Jakarta, CNBC Indonesia - PT Bank Syariah Indonesia Tbk atau BSI (BRIS) membukukan laba sebesar Rp4,15 triliun pada semester I-2026 atau tumbuh 11% secara tahunan (year-on-year/yoy).

Direktur Finance & Strategy BSI Ade Cahyo Nugroho menyampaikan, pertumbuhan laba tersebut salah satunya ditopang oleh pendapatan berbasis biaya atau fee based income yang melonjak lebih dari 38%.

"Fee based income BSI mencapai lebih dari Rp4 triliun di setengah tahun ini," ungkap Cahyo dalam Konferensi Pers BSI, yang dilaksanakan virtual, Jumat, (21/8/2026).

Adapun bisnis emas menjadi salah satu motor pertumbuhan utama fee based income tersebut. Pendapatan dari bisnis emas tumbuh 92% secara tahunan, terutama ditopang oleh produk gadai dan tabungan emas, di tengah aktivitas treasury yang juga menunjukkan pertumbuhan positif.

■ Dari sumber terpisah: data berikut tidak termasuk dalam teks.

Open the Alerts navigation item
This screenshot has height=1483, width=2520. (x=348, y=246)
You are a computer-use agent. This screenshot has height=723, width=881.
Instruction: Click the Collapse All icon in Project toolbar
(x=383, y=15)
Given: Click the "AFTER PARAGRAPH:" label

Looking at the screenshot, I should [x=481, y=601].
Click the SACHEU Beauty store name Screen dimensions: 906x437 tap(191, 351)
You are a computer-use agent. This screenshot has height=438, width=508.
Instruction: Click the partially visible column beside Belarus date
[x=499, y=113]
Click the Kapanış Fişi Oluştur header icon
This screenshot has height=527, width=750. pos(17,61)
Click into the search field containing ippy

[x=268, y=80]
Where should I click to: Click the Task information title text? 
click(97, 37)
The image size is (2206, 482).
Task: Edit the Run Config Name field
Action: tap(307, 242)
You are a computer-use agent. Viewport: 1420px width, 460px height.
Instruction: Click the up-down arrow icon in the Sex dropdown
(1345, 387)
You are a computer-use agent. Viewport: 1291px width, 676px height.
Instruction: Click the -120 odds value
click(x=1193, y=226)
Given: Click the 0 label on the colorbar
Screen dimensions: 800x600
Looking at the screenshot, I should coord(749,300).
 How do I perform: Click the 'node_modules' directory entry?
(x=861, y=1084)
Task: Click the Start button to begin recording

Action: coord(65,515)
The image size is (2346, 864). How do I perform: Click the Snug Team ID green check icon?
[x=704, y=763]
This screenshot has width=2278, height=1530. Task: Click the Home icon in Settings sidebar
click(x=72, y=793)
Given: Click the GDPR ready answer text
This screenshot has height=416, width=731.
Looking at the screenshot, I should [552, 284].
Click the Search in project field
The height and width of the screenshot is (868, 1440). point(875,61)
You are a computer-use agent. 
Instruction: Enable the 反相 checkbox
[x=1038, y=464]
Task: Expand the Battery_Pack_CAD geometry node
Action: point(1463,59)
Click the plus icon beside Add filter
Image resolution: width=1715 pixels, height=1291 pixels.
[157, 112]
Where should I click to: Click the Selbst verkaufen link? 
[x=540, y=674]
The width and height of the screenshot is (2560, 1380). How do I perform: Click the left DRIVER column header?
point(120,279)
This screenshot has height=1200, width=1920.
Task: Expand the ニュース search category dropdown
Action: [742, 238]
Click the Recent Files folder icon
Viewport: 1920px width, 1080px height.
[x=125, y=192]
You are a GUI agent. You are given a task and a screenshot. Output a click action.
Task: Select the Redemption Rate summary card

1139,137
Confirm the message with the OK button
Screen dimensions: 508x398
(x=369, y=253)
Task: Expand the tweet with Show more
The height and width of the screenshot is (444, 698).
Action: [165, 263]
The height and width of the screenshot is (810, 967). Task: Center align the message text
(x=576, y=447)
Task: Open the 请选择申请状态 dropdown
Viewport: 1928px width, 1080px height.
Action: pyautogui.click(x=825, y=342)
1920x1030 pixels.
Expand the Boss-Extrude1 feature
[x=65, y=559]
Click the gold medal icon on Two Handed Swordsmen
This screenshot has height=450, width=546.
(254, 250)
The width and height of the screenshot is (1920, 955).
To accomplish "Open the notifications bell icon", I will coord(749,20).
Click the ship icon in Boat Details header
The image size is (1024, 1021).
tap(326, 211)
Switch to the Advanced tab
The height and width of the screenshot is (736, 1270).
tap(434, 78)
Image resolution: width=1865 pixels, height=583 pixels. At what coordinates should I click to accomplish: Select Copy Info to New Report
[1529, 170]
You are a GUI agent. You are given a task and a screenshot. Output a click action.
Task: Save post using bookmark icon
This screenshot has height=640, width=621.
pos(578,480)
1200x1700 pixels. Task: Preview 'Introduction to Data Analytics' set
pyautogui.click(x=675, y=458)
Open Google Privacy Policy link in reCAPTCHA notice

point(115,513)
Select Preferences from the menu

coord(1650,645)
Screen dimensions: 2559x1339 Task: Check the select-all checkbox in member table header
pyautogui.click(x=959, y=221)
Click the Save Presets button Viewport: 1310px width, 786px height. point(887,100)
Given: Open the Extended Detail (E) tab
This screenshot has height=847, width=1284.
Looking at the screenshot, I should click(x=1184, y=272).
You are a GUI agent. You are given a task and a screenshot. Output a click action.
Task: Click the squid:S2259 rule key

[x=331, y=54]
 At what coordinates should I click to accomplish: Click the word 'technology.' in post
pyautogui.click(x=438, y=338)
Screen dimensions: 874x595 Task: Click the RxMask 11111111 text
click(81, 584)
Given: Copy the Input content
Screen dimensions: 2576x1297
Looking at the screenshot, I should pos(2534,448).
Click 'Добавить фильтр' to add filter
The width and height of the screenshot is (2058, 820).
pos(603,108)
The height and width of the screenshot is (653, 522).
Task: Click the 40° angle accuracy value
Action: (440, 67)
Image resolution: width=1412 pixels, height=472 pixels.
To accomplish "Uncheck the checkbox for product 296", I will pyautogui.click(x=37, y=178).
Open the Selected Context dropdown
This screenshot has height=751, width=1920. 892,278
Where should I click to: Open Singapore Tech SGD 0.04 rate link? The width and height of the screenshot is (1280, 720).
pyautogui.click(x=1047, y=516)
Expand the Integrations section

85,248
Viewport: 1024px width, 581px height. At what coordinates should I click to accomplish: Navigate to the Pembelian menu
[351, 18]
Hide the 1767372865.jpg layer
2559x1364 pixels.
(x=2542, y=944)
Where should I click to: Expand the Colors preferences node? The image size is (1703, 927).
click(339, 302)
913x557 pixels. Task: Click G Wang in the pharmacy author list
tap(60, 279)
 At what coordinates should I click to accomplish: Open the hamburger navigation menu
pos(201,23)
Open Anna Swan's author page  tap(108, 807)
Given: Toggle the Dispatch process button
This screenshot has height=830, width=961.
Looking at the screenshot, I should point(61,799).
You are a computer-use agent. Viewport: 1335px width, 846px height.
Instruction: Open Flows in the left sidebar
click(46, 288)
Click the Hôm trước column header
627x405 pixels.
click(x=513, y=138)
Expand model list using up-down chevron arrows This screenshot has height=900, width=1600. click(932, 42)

Dari sisi pendanaan, Dana Pihak Ketiga (DPK) BSI turut ditopang oleh pertumbuhan tabungan yang mencapai lebih dari 22%. Pertumbuhan tersebut terjadi di berbagai produk, baik tabungan wadiah maupun non-wadiah, yang seluruhnya mencatatkan pertumbuhan dua digit.

Sementara itu, dari fungsi intermediasi, pembiayaan BSI mencapai Rp340,09 triliun atau tumbuh 15,98% secara tahunan. Pertumbuhan pembiayaan tersebut ditopang segmen wholesale banking yang tumbuh 16,62%, terutama didorong oleh pembiayaan korporasi yang melonjak 21,13%.

Di segmen retail, pembiayaan BSI tumbuh 12,58% pada kuartal II-2026 dengan kontribusi besar berasal dari pembiayaan usaha mikro, kecil, dan menengah (UMKM). Pembiayaan UMKM tumbuh 19,98%, sementara segmen consumer, gold, dan card yang menjadi basis utama bisnis BSI meningkat 16,70%.

"Segmen (consumer, gold & Card) ini tetap menjadi kontributor utama atau bagian terbesar dari total pembiayaan BSI yaitu lebih dari separuh 55,65% pembiayaan consumer gold dan card ini merupakan penopang dari pembiayaan BSI," ungkap Direktur Manajemen Risiko BSI Grandhis Helmi Harumansyah.

Khusus bisnis pembiayaan emas, pertumbuhannya mencapai 80,52% secara tahunan menjadi Rp30,4 triliun. Pertumbuhan pembiayaan emas tersebut juga dibarengi dengan tingkat imbal hasil yang mencapai sekitar 12,4% serta rasio pembiayaan bermasalah atau non-performing financing (NPF) yang tetap rendah sebesar 0,11%.

Dari sisi kualitas aset secara keseluruhan, rasio kredit macet atau NPF gross BSI membaik menjadi 1,8%, sedangkan NPF net berada di level 0,33%.